In rebuttal, the State's attorney argued in detail, App. 124, (a) that Del. Code Ann., Tit. 11, §§ 2306, 2307 (1974), contemplated that any challenge to a search warrant was to be limited to questions of sufficiency based on the face of the affidavit; (b) that, purportedly, a majority of the States whose practice was not dictated by statute observed such a rule; and (c) that federal cases on the issue were to be distinguished because of Federal Rule of Criminal Procedure 41(e). He also noted that the Supreme Court of the United States had reserved the general issue of subfacial challenge to veracity in Rendorf v. United States, when it disposed of that case on the ground that, even if a veracity challenge were permitted, the alleged factual inaccuracies in that case's affidavit "were of only peripheral relevancy to the showing of probable cause, and, not being within the personal knowledge of the affiant, did not go to the integrity of the affidavit." The State objected to petitioner's "going behind [the warrant affidavit] in any way," and argued that the court must decide petitioner's motion "on the four corners" of the affidavit.

The trial court sustained the State's objection to petitioner's proposed evidence. The motion to suppress was denied, and the clothing and knife were admitted as evidence at the ensuing trial. Tr.192–196. Petitioner was convicted. In a written motion for judgment of acquittal and/or new trial, Franks repeated his objection to the admission of the evidence, stating that he "should have been allowed to impeach the Affidavit used in the Search Warrant to show purposeful misrepresentation of information contained therein.", and affirmed Franks' conviction. The motion was denied, and Franks was sentenced to two consecutive terms of 25 years each and an additional consecutive life sentence.

On appeal, the Delaware Supreme Court affirmed, but its decision was reviewed and reversed by the Supreme Court in the here entitled case. After remanding the case back to the Delaware Supreme Court, the latter then reevaluated the legitimacy of the warrant and considered the ramifications of the false statements contained therein. It concluded that, "[e]xcised of the alleged false paragraphs[,] the warrant affidavit contains sufficient uncontested allegations to establish probable cause", and therefore affirmed Franks' conviction.
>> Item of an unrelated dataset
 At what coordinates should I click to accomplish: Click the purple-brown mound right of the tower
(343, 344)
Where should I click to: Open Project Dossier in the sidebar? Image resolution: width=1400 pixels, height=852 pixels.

As of 2018, Franks is still serving his sentence at James T. Vaughn Correctional Center.

==Opinion==
The Supreme Court of the United States held that "Where the defendant makes a substantial preliminary showing that a false statement knowingly and intentionally, or with reckless disregard for the truth, was included by the affiant in the warrant affidavit, and if the allegedly false statement is necessary to the finding of probable cause, the Fourth Amendment, as incorporated in the Fourteenth Amendment, requires that a hearing be held at the defendant's request. The trial court here therefore erred in refusing to examine the adequacy of petitioner's proffer of misrepresentation in the warrant affidavit."